The Middle Ages were no doubt a difficult time to live in. It was a time of crusades, dark thoughts and feudalism. Kings and Queens ruled through strength and ruthlessness – dealt to both friend and foe alike. On May 29th, 1453 that all came to an end. Well maybe not over night but at least things started to change. Battles began to subside.
And a Knights place in society began to disappear.
Why did all of this happen? Because Constantinople fell to the Ottoman Empire.
With the Byzantine Empire now crushed, the Greeks that resided there since early in the Roman Empire days left, scattering across Europe. With these scholars and artists an entire new movement spread where ever the Greeks went.
A new era had begun, the Renaissance. Art became more important than battles. Saving people was more valuable than slaughtering them. Education began to feed more than the feudal system ever did.
Kings and Queens still ruled nations but the people began to have a voice. It was an Age of Enlightenment that in a sense, started the world all over once again.

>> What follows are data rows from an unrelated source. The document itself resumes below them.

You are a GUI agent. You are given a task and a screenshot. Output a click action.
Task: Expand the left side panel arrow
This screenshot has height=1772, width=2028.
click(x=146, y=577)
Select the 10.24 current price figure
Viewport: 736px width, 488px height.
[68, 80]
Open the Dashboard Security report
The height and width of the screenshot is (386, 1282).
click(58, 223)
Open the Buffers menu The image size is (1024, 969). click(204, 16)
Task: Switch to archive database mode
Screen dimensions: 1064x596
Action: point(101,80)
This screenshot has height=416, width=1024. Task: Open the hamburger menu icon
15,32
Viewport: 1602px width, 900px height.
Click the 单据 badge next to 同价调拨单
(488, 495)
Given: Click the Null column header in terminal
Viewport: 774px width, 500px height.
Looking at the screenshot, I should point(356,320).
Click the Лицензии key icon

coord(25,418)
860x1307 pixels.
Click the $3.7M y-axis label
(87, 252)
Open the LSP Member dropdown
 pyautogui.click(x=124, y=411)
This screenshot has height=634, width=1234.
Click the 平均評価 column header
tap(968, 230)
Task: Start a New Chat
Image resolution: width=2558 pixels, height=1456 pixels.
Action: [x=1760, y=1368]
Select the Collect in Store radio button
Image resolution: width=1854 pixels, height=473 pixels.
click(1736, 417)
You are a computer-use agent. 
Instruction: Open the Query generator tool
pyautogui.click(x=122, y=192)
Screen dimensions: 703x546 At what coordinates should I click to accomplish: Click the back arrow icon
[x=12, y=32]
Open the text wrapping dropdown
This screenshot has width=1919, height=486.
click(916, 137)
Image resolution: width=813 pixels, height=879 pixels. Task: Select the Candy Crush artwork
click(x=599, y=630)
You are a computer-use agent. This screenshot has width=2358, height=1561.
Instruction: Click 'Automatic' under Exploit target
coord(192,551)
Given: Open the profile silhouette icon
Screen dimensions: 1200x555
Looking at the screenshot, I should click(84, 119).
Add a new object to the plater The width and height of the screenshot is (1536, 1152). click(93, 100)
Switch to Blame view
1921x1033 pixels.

How to celebrate: Study the Renaissance. Go to an exhibit of Renaissance art. Imagine yourself a King or Queen and trying to serve them instead of them serving you. Find a Renaissance fair to participate in.
Today is National Cordon Bleu Day. The actual original name was schnitzel cordon bleu. I always thought it was French but apparently, its Swiss. (Hence why we spell it Bleu instead of Blue.) The original version was made with veal but it has gone on to include ham and chicken. By definition it means a meat wrapped around cheese, breaded and then pan-fried or deep-fried. (For those health conscious, you can also bake it)
Here’s a recipe for Cordon Bleu for those of you that are do not have one of your own. I suppose you could use anything you want in place of the meat, as long as you put cheese in the center. There was even a recipe for fish Cordon Bleu but I passed on that one. The first time it appeared in a cook book was in the 1940’s, a veal recipe. Ham followed next in 1955 and finally chicken in 1967. (I could have sworn I had cordon bleu before 1967 but that was so long ago)
Cordon Bleu actually means “Blue Ribbon”, which is French. It came from Henry III court in France and was given to the “Highest Order of Knighthood”. Known as L’Ordres des Chevaliers du Saint-Esprit, 1578.
Some inventing chef even mixed ham and chicken together to make their Cordon Bleu, what most of us commonly know today. So I guess Chicken, Veal or Ham served up with cheese, breaded and fried is Blue Ribbon material.